The National Palace Museum has registered its taotie emblem in China and pledged to take legal action against any illegal use of the trademarked design, the museum said in a statement released on Tuesday.
The museum said it would defend its rights in China according to the Chinese Copyright Act and the Anti-Unfair Competition Act on a case-by-case basis against any group that publishes unauthorized museum material or counterfeit museum products in China.
The museum is to crack down on counterfeiters of its products in China, the statement said.
The museum said that it has registered its emblem and name as trademarked entities in the EU, the US, Canada, South Korea, Russia, New Zealand and Australia.

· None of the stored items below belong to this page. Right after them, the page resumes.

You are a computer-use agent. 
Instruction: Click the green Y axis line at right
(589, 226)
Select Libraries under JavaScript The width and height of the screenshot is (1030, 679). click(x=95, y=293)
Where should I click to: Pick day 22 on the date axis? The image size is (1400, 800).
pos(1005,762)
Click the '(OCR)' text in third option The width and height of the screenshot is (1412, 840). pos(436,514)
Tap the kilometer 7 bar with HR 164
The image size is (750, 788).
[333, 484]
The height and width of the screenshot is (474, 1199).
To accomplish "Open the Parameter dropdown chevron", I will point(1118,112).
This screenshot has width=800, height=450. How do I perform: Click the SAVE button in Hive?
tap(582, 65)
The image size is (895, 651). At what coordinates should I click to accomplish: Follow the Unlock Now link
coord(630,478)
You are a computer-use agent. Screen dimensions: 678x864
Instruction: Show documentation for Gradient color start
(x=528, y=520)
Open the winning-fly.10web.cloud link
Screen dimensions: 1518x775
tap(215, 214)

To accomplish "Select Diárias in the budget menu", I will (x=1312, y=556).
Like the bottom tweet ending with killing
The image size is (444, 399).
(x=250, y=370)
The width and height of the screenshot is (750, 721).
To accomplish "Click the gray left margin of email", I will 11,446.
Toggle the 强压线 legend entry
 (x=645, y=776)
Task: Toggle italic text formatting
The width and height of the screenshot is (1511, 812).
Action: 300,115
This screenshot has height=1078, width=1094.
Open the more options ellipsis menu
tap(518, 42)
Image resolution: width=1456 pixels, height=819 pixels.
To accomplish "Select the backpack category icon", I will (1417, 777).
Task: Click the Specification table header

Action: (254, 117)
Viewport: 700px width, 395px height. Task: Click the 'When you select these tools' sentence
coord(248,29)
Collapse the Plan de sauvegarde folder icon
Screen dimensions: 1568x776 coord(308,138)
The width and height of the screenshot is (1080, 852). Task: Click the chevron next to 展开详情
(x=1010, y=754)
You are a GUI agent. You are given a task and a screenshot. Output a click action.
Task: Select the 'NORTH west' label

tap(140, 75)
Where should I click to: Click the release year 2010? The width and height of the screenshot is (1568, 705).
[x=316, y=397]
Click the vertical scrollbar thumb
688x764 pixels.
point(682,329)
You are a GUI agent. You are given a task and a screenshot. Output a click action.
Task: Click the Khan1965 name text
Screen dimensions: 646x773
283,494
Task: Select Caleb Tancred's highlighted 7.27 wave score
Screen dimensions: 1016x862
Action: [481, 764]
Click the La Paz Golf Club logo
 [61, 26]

The trademarked symbol consists of the museum’s taotie emblem — a zoomorphic mask — and its full name in both Chinese and English.
In China, the emblem has been registered as a trademark, but the application for registration of the name with the emblem remains under review, the museum said.
In other news, the museum apologized to the public after water leaked into its newly opened southern branch in Chiayi County over the weekend.
The museum’s southern branch had a soft opening on Monday last week.
The museum said rainwater penetrated the glass wall of the new building’s lobby on Sunday, adding that it immediately informed the Construction and Planning Agency.
It also contacted architectural and construction companies involved in the building of the Taibao City (太保) branch to conduct an inspection, it said.
However, because exhibition spaces were not affected, the museum remains open to visitors, the museum said.
National Palace Museum Director Feng Ming-chu (馮明珠) said that she has instructed the contractors to make improvements.